Loading...
OLAHRAGA
Penulis: Prasasta Widiadi 14:33 WIB | Selasa, 06 September 2016

Rio de Janeiro Kurang Bersahabat bagi Disabilitas

Ilustrasi: Atlet disablitas Afrika Selatan, Oscar Pistorius. (Foto: businessinsider.com.au)

RIO DE JANEIRO, SATUHARAPAN.COM – Saat sejumlah kalangan bersuka cita karena Rio de Janeiro, Brasil, sukses menyelenggarakan ajang multievent olahraga empat tahunan dunia, olimpiade, beberapa orang memiliki pendapat berlawanan. Sejumlah penyandang disabilitas merasa kota tersebut bukan kota yang cocok untuk menyelenggarakan ajang multievent olahraga empat tahunan dunia bagi atlet disabilitas, Paralimpiade.
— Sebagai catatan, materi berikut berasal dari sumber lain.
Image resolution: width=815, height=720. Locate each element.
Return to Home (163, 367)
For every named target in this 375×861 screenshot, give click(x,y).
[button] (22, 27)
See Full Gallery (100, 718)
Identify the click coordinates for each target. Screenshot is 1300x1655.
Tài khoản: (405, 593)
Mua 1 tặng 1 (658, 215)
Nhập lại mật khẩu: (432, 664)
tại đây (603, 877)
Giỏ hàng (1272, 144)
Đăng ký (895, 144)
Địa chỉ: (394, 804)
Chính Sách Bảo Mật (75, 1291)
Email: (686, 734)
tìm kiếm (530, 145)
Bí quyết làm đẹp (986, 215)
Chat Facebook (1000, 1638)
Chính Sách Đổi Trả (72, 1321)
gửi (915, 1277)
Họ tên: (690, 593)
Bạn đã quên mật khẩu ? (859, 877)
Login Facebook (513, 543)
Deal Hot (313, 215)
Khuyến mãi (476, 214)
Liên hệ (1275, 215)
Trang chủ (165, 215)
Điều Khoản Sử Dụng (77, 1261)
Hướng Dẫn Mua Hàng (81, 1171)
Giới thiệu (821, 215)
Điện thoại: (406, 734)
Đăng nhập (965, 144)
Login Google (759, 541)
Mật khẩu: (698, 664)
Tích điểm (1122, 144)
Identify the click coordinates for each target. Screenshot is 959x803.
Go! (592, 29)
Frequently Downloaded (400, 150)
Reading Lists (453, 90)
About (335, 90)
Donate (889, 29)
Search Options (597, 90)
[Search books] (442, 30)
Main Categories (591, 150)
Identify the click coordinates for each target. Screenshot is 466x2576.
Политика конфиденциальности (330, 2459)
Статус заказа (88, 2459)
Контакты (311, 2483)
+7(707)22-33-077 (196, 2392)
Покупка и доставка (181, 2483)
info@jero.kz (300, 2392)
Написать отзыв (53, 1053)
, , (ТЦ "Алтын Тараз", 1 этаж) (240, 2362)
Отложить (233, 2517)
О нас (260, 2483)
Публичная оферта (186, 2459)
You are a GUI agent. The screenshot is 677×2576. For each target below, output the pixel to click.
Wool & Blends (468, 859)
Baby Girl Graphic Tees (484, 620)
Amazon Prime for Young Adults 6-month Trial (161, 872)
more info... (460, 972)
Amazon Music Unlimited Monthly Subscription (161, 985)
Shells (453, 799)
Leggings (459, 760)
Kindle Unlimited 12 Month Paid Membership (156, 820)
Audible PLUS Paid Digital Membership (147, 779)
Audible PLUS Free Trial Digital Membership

Feature yang ditulis The Telegraph, hari Selasa (6/9), menggambarkan beberapa penyandang disabilitas dan penggemar olahraga di Brasil merasa kota tersebut kurang cocok menyelenggarakan ajang yang berlangsung 7 sampai 18 September tersebut.

Heitor Luiz de Menezes, penggemar olahraga yang juga penyandang disabilitas asal Brasil, awalnya mengatakan pemilihan Rio de Janeiro sebagai tempat penyelenggaraan Paralimpiade 2016 merupakan mimpi yang jadi kenyataan. Dia sudah memiliki tiket untuk menyaksikan pembukaan Paralimpiade 2016 di Stadion Maracana, Rio de Janeiro, Brasil. Tapi, betapa mengecewakan, tidak mudah bagi penyandang disabilitas seperti dia mendapatkan akses saat ingin menggapai tribun orang yang berkursi roda.  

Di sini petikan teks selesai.